Parkinson's like symptoms - another set-back for my poor Ray
A page in the diary "Sue's thoughts on life"
Written by suew Saturday, 17 July 2010 15:30
I have been a full-time carer for Ray for eleven years. It is a very long time. My friends and supporters say I am doing a wonderful job and sometimes that is true. But sometimes I am selfish and self-centred and don’t want to look after Ray and then I am not so wonderful and that is not fair to him.
I have had bronchitis for the last week or so and finally went to the doctor on Thursday and got anti-biotics. We had a handyman come to start on some small jobs on Thursday and I was trying to answer his questions with my head buzzing and banging because of the fever and blocked sinuses etc. My brain didn’t want to process the information and I felt really uninterested. I suddenly realised that is how Ray feels most of the time, foggy headed and confused and probably as bad as I felt on Thursday.

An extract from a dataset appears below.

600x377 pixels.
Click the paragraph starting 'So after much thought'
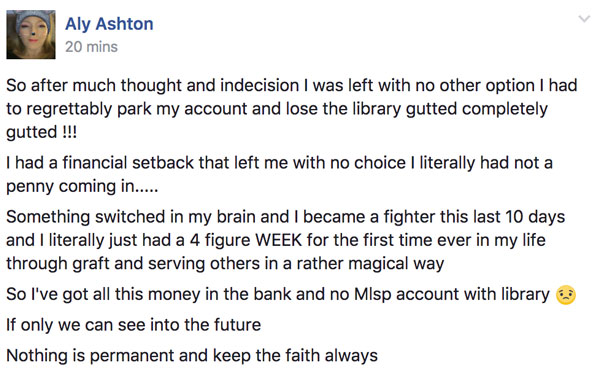[x=292, y=109]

Who cares for the carer? The carer does, she just goes on putting one foot in front of the other till she gets there. My wonderful friends who live in normal households tell me to take it easy, take care of myself etc. They don’t realise that it is essential to shower your husband when he first gets up because he smells and is in need of a wash off. Then you give him his insulin, get his breakfast, do his meds etc and the day begins. Half my friends would still be in bed at that stage, wondering whether to put on the blue outfit or the pink outfit, with matching shoes. They live in “Retirement World”. I don’t.
This is not a vent or a rant it is me looking at reality again. I have a husband with dementia. The dementia is getting worse and more conditions are starting to appear. I thought he might have Parkinson’s as sometimes he gets the shakes on his good side and even in his neck and head. I asked the neurologist on Thursday as he looked at the latest MRI and he said with all the brain damage, with the strokes etc it is possible to get Parkinson’s type symptoms as the same parts of the brain are now affected.
My poor Ray, how unfair is life for him? Diabetes, dementia, walking problems, swallowing difficulties, some kind of central nerve pain, Parkinson’s like symptoms, does the list never end? We knew nothing of this when he had the first stroke almost 20 years ago and was diagnosed with diabetes; we were told it was nothing, all curable, not a thing to worry about. So is it too late to worry now? (That is a joke – okay?)
I read on other forums on Alzheimer’s Weekly the American site and Talking Point the English Alzheimers Society's site, of so many people who are dealing with problems so similar to my own. On those forums as on here we support each other and commiserate and pass on tips and advice and generally try to make an unbearable situation acceptable.
With or without help we just have to accept what is happening and get on with the job. It is easier if we have some sense that there are others struggling with the same problems and they understand what we are going through. But our own personal reality bites and it is hard to take sometimes. But we plod on day by day, doing the best we can. What wonderful people we are – most of the time.